Remove "based on" text from AniDB descriptions

rcdailey commented 6 years ago

Series description for almost all anidb TV shows looks something like this:

* Based on a comedy seinen manga series written and illustrated by Ootake Masao.

One night, a strange object falls on the head of Nitta, a member of the yakuza. Inside the box is a strange young girl named Hina. She has tremendous supernatural powers, and Nitta finds himself reluctantly taking her in. Her powers can come in handy for his yakuza business, but he also runs the risk of her using them on him! Not to mention, if she doesn't use her powers, she will eventually go berserk and destroy everything around her. Nitta and Hina's strange life together is just beginning...

(Link)

It would be nice if the * Based on a comedy seinen manga series written and illustrated by Ootake Masao. as well as any blank lines after it get stripped by the agent. Reason I'd like to see it removed is that it pushes the meaningful description down too far when viewing it through Plex. It's basically a whole 2 lines of wasted space.

Not sure if you agree or not, or whether or not this could be reliably done with some sort of regex (maybe any lines starting with *?).

ZeroQI commented 6 years ago

@rcdailey I suppose i can make it an agent setting option: 'AniDB sumnary note removal'. Will do at the week end

Are you using a phone/tablet as the web page should have pleinty space?

purposelycryptic commented 6 years ago

I don't suppose you could have it remove Summary Source Citation and Special Preview Airing Note too? i.e.,

Uranohoshi Girls' High School, a private school in the seaside neighborhood of Uchiura at Numazu city, Shizuoka prefecture.

A small high school in a corner of Suruga Bay, it is home to nine teens, led by second-year student Chika Takami, driven by one seriously big dream:

To become the next generation of bright, sparkling "school idols"!

As long as we don't give up, any dream can come true... All we have to do now is keep pushing hard for glory!

Now their "School Idol Project" begins to make their dreams come true!

Source: crunchyroll

Note: The first episode received an early screening at a special event on 27.03.2016, first and second episodes - on 02.04.2016. The regular TV broadcast started on April 7, 2016.

(Link)

They are both always at the end, always in that order, and always follow that 'Source: XXXXXXXX' and 'Note:YYYYYYY' format, so you could probably just wipe out everything including and after the 'Source:' part - some sort of RegEx like this, maybe?

/(\nSource:)\w[\w\W]/

There is probably a more elegant formulation, but my RegEx is terrible and my brain tired, and that seemed to nuke everything pretty well.
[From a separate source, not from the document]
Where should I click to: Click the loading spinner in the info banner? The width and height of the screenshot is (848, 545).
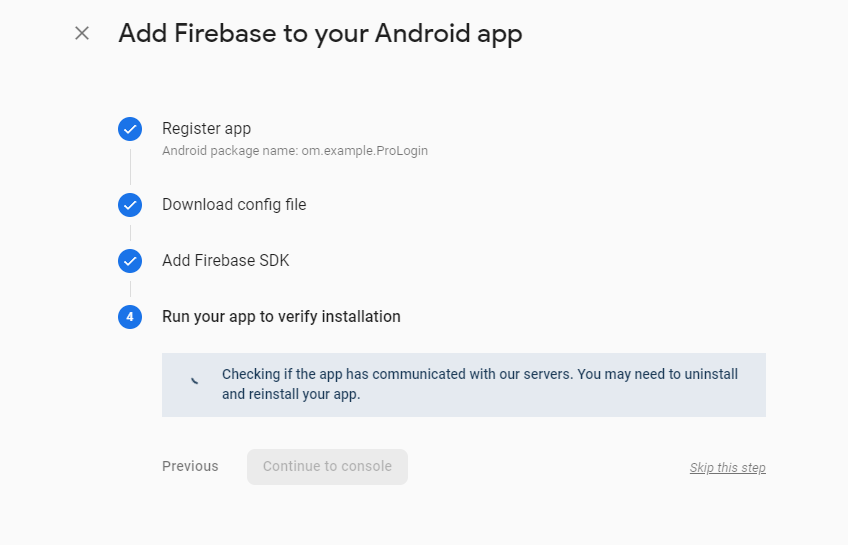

The Plex WebUI just allocates way too little space for series' summaries (See here for example) :-/

sven-7 commented 6 years ago

Interesting idea. That’s exactly why I have it set to order TVDB series descriptions over AniDB. If the AniDB ones could get cleaned somehow, that’d be a clever feature.

EndOfLine369 commented 6 years ago

All you need is "^(\* Based on |Source: |Note: )" where 'string' = '\<description>' tag text. And used in something like the below line. "\n".join([line for line in string.split("\n") if not re.search("^(\* Based on |Source: |Note: )", line, re.IGNORECASE) ]) EX:

>>> string = """* Based on a four-panel romantic comedy manga by http://anidb.net/cr52647 [Nekoume].
... http://anidb.net/ch92320 [Shiina Aki] is constantly being treated like a girl due to his feminine looks so he decides to move to Tokyo and attend middle school in an attempt to change himself.
... However what awaits him in his new home, Sunohara-sou, is the kind-hearted caretaker, http://anidb.net/ch92318 [Sunohara Ayaka] and three female members of Aki`s new middle school`s student council, named http://anidb.net/ch95079 [Yukimoto Yuzu], http://anidb.net/ch95078 [Yamanashi Sumire], and http://anidb.net/ch95080 [Kazami Yuri].
... And so begins Aki`s new life of living with four girls in Tokyo.
... Source: M-U
... Note: The complete edition with something"""
>>>
>>> "\n".join([line for line in string.split("\n") if not re.search("^(\* Based on |Source: |Note: )", line, re.IGNORECASE) ])
'http://anidb.net/ch92320 [Shiina Aki] is constantly being treated like a girl due to his feminine looks so he decides to move to Tokyo and attend middle school in an attempt to change himself.\nHowever what awaits him in his new home, Sunohara-sou, is the kind-hearted caretaker, http://anidb.net/ch92318 [Sunohara Ayaka] and three female members of Aki`s new middle school`s student council, named http://anidb.net/ch95079 [Yukimoto Yuzu], http://anidb.net/ch95078 [Yamanashi Sumire], and http://anidb.net/ch95080 [Kazami Yuri].\nAnd so begins Aki`s new life of living with four girls in Tokyo.'
>>>

purposelycryptic commented 6 years ago

@EndOfLine369 I appreciate you posting a nice and clean implementation, though I found myself unable to successfully get it working - this being my first attempt at anything Python :-| -and also, and I could very very well be wrong here, so my apologies if I am, but I think it should be single quotes around the Regex part, i.e.,:

"\n".join([line for line in string.split("\n") if not re.search('^(\* Based on |Source: |Note: )', line, re.IGNORECASE) ])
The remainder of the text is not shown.